◆ **WHAT TO PRODUCE**: The lines to copy are those in the records below that hold the word "badge".

◆ **DATA TO EXAMINE**:

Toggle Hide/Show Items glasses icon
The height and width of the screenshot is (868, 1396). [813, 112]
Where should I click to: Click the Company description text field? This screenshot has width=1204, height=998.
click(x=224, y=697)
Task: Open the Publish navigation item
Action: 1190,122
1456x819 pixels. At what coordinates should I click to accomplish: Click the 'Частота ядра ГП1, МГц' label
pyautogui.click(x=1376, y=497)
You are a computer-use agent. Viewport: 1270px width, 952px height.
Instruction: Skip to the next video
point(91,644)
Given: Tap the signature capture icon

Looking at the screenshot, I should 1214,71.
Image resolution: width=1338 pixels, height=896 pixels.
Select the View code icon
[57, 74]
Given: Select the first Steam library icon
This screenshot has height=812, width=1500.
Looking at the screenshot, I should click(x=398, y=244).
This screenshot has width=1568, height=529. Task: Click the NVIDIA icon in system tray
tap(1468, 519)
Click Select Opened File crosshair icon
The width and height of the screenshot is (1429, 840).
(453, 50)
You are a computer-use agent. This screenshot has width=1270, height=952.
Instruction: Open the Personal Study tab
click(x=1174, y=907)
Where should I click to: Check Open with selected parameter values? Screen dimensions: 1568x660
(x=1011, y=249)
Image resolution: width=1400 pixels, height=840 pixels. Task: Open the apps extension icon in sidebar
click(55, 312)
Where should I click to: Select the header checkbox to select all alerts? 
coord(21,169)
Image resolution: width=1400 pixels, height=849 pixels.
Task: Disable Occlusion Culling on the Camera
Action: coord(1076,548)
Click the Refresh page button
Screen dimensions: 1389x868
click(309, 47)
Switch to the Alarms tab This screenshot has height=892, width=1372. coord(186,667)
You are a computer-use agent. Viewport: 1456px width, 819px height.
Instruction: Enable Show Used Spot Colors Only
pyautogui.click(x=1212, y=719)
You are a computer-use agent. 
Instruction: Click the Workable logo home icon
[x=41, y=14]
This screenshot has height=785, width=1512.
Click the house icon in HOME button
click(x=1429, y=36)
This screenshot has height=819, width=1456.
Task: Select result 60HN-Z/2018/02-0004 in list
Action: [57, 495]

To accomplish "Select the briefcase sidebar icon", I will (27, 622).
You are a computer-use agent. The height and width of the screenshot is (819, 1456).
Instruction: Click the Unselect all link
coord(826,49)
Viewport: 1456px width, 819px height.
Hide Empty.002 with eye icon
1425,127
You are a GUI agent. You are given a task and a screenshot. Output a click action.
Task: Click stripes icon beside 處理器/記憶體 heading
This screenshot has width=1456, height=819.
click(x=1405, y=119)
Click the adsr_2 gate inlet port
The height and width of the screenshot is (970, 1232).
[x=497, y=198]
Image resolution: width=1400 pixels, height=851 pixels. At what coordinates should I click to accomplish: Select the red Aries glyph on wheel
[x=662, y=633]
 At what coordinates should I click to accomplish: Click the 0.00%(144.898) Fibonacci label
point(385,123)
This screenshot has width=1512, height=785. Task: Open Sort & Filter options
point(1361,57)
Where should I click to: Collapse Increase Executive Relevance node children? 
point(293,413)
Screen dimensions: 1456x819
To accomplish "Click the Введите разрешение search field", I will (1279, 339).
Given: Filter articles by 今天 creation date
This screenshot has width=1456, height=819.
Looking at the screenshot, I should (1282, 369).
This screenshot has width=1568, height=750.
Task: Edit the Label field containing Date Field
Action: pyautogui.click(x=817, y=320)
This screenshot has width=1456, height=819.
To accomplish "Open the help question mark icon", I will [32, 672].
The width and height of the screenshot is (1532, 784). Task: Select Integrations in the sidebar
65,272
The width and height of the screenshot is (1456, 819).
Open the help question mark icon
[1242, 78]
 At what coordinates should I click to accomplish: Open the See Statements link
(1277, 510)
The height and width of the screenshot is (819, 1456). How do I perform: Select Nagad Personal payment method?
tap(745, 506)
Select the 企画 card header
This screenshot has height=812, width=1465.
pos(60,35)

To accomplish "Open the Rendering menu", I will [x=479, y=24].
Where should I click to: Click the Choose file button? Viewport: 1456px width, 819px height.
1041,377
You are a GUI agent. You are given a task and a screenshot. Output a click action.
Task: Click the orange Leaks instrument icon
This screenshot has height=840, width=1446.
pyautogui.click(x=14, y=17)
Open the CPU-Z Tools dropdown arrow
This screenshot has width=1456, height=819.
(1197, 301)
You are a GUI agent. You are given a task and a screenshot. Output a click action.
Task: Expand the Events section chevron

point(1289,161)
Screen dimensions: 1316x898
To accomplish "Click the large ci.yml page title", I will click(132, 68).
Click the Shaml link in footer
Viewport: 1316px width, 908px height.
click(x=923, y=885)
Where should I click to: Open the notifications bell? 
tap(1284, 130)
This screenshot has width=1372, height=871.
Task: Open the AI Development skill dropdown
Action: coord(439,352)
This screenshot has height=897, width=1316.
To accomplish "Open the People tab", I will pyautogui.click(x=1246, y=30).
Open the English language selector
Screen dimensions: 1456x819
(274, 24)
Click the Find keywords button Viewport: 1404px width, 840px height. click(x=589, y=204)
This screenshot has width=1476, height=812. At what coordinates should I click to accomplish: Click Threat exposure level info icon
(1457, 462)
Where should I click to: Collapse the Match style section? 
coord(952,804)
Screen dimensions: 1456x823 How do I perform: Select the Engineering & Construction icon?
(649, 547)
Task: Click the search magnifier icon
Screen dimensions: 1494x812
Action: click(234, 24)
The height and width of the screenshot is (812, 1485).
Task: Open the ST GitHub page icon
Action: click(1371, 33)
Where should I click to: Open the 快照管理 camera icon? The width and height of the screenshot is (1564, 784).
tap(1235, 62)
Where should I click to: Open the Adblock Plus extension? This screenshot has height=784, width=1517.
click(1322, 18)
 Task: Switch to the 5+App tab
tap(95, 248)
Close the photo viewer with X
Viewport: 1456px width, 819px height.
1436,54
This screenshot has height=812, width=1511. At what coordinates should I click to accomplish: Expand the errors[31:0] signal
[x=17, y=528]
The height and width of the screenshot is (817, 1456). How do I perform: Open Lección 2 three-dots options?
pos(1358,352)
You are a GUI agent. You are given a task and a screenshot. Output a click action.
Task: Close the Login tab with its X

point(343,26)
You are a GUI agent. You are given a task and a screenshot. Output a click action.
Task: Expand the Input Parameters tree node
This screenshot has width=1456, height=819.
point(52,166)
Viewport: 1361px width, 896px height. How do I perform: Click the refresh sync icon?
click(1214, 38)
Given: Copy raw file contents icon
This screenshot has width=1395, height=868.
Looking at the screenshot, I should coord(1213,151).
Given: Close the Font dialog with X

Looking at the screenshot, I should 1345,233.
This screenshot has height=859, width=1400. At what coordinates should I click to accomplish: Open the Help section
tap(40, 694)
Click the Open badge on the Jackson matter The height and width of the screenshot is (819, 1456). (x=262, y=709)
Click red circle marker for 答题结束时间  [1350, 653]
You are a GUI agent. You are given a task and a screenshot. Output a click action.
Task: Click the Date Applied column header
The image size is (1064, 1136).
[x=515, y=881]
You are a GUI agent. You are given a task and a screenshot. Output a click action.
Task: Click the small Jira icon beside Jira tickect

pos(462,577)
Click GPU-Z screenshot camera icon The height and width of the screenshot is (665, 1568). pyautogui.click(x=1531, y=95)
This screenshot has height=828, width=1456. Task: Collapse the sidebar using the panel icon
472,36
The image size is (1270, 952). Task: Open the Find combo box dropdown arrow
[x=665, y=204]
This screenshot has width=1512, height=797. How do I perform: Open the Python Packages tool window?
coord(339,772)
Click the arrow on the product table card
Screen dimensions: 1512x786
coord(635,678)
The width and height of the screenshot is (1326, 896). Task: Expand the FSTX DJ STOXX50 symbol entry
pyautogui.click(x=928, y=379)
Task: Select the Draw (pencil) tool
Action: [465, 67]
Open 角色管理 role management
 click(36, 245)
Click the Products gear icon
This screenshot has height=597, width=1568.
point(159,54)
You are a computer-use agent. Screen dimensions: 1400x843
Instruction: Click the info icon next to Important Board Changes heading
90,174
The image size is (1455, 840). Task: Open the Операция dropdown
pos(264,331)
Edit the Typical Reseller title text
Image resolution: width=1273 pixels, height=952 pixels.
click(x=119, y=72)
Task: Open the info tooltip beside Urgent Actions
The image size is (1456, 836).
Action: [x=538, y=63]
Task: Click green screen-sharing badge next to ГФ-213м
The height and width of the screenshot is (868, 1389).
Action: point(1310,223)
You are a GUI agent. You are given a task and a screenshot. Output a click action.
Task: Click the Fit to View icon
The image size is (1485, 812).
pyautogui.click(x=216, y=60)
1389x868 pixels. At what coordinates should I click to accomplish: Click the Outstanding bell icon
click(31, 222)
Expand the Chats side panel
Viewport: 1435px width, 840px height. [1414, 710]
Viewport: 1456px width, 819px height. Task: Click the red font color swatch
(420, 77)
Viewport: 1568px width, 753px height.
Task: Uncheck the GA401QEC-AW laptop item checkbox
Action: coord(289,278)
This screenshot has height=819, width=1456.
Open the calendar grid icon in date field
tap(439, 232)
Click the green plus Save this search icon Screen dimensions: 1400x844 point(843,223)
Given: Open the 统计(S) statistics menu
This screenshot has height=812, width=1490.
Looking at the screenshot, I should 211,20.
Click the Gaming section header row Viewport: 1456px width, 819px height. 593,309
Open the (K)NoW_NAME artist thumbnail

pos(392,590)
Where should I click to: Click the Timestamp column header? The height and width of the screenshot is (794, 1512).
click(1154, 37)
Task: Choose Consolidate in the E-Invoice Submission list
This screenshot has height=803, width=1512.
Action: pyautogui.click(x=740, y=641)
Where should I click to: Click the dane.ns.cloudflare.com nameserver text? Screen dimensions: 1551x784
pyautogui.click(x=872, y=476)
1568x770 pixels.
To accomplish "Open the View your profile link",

◆ **WRITTEN SOLUTION**:
Click the Open badge on the Jackson matter The height and width of the screenshot is (819, 1456). (x=262, y=709)
Task: Click green screen-sharing badge next to ГФ-213м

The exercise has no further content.